■ Exercise requirements ■
Every entry needs to appear again exactly as written below.
*** Data provided Section Begins ***
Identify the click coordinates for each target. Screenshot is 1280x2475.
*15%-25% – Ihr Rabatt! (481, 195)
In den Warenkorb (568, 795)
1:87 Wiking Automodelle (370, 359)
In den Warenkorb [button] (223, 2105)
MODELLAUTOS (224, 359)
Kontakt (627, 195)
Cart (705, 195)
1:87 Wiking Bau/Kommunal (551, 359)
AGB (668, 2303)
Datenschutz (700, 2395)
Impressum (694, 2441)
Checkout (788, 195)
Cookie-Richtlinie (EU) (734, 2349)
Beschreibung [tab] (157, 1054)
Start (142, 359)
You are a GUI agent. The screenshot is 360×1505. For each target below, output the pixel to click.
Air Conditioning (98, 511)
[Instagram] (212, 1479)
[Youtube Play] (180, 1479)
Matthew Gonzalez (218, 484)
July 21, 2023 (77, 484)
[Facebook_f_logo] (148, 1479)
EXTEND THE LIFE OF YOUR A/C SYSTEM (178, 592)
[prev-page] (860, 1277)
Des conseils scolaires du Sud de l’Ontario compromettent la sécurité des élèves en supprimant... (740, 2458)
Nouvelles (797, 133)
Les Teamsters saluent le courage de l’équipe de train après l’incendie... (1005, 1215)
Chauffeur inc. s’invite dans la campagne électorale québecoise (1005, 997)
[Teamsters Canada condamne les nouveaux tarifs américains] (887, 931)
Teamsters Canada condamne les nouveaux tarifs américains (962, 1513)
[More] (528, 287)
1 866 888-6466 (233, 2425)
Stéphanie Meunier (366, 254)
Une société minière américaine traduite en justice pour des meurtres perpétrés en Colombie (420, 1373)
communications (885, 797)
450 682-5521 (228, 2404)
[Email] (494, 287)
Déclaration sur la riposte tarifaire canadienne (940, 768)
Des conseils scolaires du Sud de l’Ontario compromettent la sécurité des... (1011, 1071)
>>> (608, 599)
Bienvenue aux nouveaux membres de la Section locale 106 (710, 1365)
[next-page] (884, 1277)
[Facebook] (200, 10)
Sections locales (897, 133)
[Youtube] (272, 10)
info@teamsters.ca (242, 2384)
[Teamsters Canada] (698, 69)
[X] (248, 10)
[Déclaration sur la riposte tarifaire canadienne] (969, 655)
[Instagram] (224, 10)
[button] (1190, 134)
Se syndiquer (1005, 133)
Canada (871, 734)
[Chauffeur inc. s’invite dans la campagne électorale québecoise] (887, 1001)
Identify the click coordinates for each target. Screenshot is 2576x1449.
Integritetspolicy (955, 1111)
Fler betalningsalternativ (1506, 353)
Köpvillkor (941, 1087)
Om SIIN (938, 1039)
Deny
*** Data provided Section Ends ***
■ Output below ■
Identify the click coordinates for each target. Screenshot is 1280x2475.
*15%-25% – Ihr Rabatt! (481, 195)
In den Warenkorb (568, 795)
1:87 Wiking Automodelle (370, 359)
In den Warenkorb [button] (223, 2105)
MODELLAUTOS (224, 359)
Kontakt (627, 195)
Cart (705, 195)
1:87 Wiking Bau/Kommunal (551, 359)
AGB (668, 2303)
Datenschutz (700, 2395)
Impressum (694, 2441)
Checkout (788, 195)
Cookie-Richtlinie (EU) (734, 2349)
Beschreibung [tab] (157, 1054)
Start (142, 359)
You are a GUI agent. The screenshot is 360×1505. For each target below, output the pixel to click.
Air Conditioning (98, 511)
[Instagram] (212, 1479)
[Youtube Play] (180, 1479)
Matthew Gonzalez (218, 484)
July 21, 2023 (77, 484)
[Facebook_f_logo] (148, 1479)
EXTEND THE LIFE OF YOUR A/C SYSTEM (178, 592)
[prev-page] (860, 1277)
Des conseils scolaires du Sud de l’Ontario compromettent la sécurité des élèves en supprimant... (740, 2458)
Nouvelles (797, 133)
Les Teamsters saluent le courage de l’équipe de train après l’incendie... (1005, 1215)
Chauffeur inc. s’invite dans la campagne électorale québecoise (1005, 997)
[Teamsters Canada condamne les nouveaux tarifs américains] (887, 931)
Teamsters Canada condamne les nouveaux tarifs américains (962, 1513)
[More] (528, 287)
1 866 888-6466 (233, 2425)
Stéphanie Meunier (366, 254)
Une société minière américaine traduite en justice pour des meurtres perpétrés en Colombie (420, 1373)
communications (885, 797)
450 682-5521 (228, 2404)
[Email] (494, 287)
Déclaration sur la riposte tarifaire canadienne (940, 768)
Des conseils scolaires du Sud de l’Ontario compromettent la sécurité des... (1011, 1071)
>>> (608, 599)
Bienvenue aux nouveaux membres de la Section locale 106 (710, 1365)
[next-page] (884, 1277)
[Facebook] (200, 10)
Sections locales (897, 133)
[Youtube] (272, 10)
info@teamsters.ca (242, 2384)
[Teamsters Canada] (698, 69)
[X] (248, 10)
[Déclaration sur la riposte tarifaire canadienne] (969, 655)
[Instagram] (224, 10)
[button] (1190, 134)
Se syndiquer (1005, 133)
Canada (871, 734)
[Chauffeur inc. s’invite dans la campagne électorale québecoise] (887, 1001)
Identify the click coordinates for each target. Screenshot is 2576x1449.
Integritetspolicy (955, 1111)
Fler betalningsalternativ (1506, 353)
Köpvillkor (941, 1087)
Om SIIN (938, 1039)
Deny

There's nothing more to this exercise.